══ Records shown

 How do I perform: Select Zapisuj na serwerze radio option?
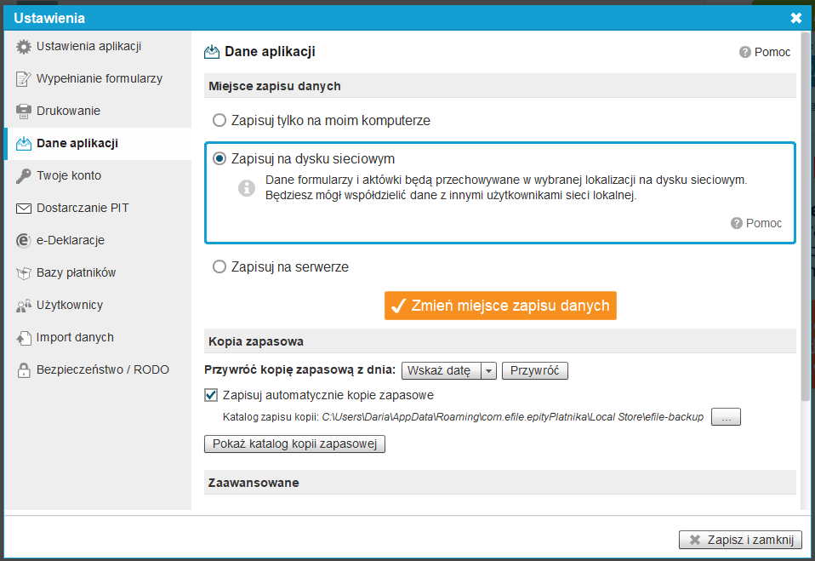pos(219,266)
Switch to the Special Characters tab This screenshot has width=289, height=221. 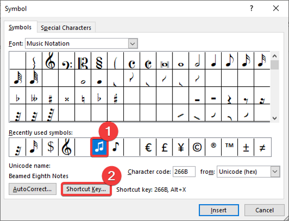click(66, 28)
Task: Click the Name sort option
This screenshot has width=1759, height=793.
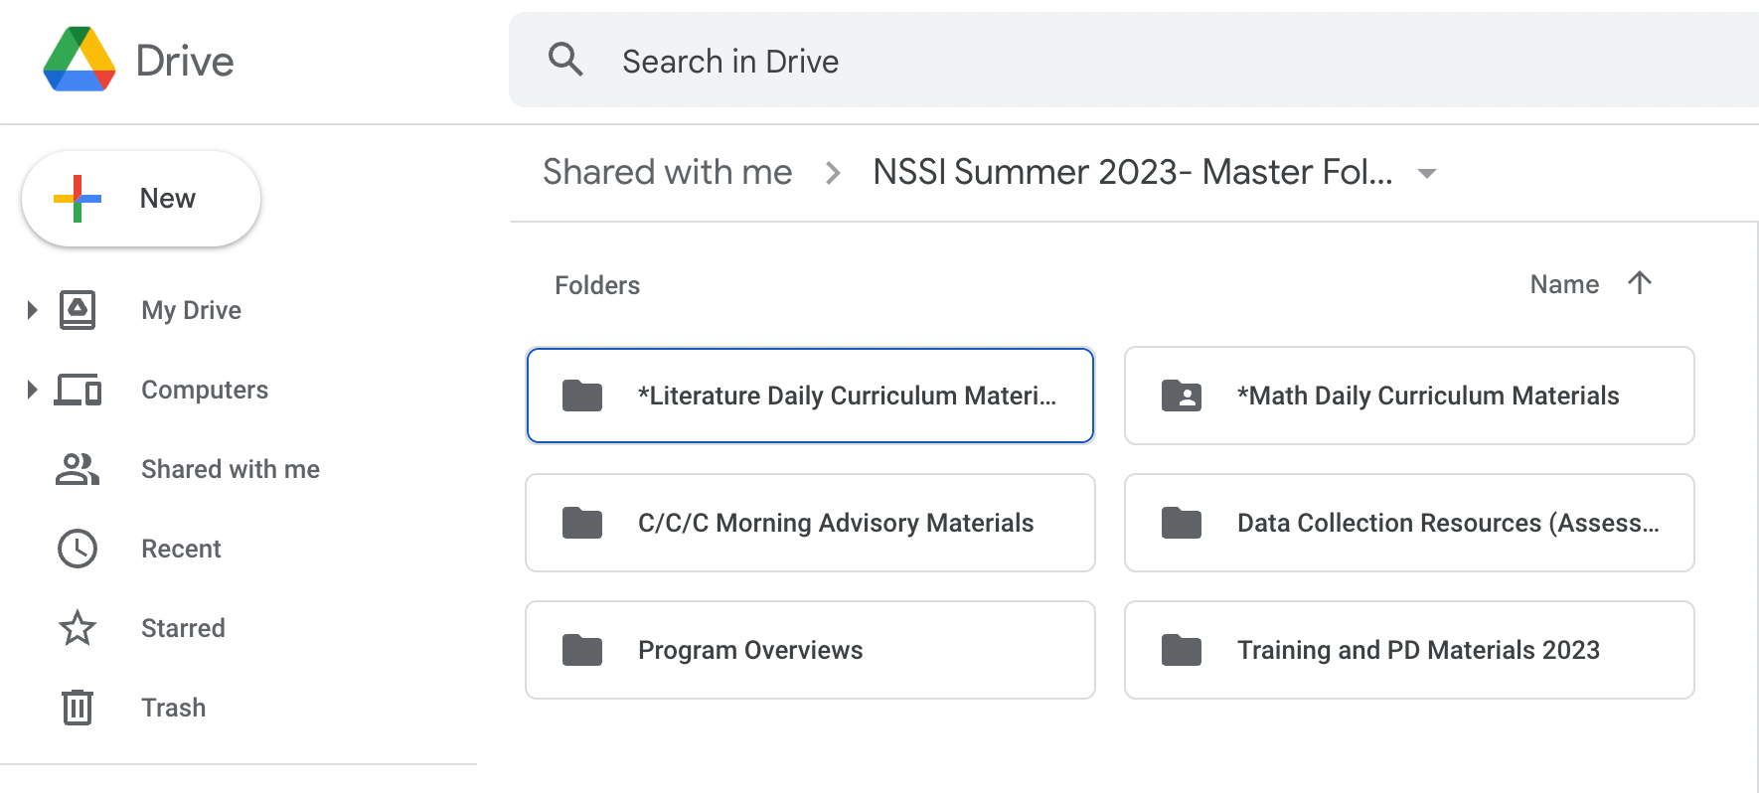Action: pos(1564,285)
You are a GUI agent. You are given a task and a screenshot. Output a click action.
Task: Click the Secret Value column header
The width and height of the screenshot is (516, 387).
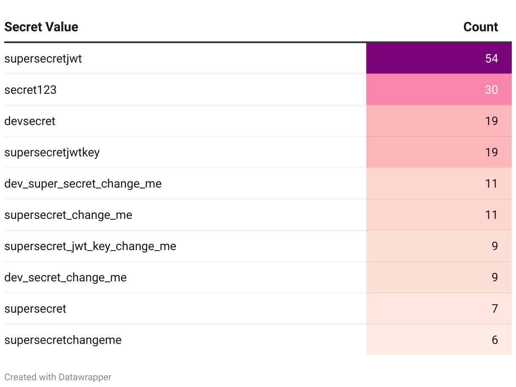click(41, 27)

════

» **The task**
Set down exactly, and only, the lines from the one holding "You are a GUI" to the end of the records above, leaving every picture out.

» **Task answer**
You are a GUI agent. You are given a task and a screenshot. Output a click action.
Task: Click the Secret Value column header
The width and height of the screenshot is (516, 387).
click(41, 27)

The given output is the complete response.